▶ _ABOUT THIS TASK_
Please repeat the line that contains "has width=980, height=548." and every line after it, exactly, through the end of the records.

▶ _DATA_
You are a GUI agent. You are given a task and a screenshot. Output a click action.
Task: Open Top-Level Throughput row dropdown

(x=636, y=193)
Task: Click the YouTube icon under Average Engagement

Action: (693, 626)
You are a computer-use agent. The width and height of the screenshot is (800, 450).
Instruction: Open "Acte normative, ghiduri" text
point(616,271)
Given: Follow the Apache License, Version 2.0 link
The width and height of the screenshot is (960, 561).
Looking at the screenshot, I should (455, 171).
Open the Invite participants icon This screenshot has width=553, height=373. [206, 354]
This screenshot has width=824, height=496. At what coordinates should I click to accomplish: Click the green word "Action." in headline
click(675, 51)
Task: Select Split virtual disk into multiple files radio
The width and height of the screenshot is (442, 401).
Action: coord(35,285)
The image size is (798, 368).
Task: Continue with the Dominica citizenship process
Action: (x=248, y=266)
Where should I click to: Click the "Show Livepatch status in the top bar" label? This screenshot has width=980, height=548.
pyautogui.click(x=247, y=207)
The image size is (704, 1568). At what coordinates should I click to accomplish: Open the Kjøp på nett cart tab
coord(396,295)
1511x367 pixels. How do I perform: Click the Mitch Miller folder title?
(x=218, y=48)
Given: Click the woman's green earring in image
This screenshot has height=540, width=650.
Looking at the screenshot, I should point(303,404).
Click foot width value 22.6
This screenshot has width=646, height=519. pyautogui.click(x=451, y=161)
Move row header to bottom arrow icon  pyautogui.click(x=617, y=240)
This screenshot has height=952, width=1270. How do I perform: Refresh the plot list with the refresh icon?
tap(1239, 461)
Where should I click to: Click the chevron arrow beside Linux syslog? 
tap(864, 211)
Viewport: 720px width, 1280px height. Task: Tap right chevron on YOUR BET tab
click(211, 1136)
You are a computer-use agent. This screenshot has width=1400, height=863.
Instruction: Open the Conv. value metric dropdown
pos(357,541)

▶ _RESPONSE TO THE EXERCISE_
Where should I click to: Click the "Show Livepatch status in the top bar" label? This screenshot has width=980, height=548.
pyautogui.click(x=247, y=207)
The image size is (704, 1568). At what coordinates should I click to accomplish: Open the Kjøp på nett cart tab
coord(396,295)
1511x367 pixels. How do I perform: Click the Mitch Miller folder title?
(x=218, y=48)
Given: Click the woman's green earring in image
This screenshot has height=540, width=650.
Looking at the screenshot, I should point(303,404).
Click foot width value 22.6
This screenshot has width=646, height=519. pyautogui.click(x=451, y=161)
Move row header to bottom arrow icon  pyautogui.click(x=617, y=240)
This screenshot has height=952, width=1270. How do I perform: Refresh the plot list with the refresh icon?
tap(1239, 461)
Where should I click to: Click the chevron arrow beside Linux syslog? 
tap(864, 211)
Viewport: 720px width, 1280px height. Task: Tap right chevron on YOUR BET tab
click(211, 1136)
You are a computer-use agent. This screenshot has width=1400, height=863.
Instruction: Open the Conv. value metric dropdown
pos(357,541)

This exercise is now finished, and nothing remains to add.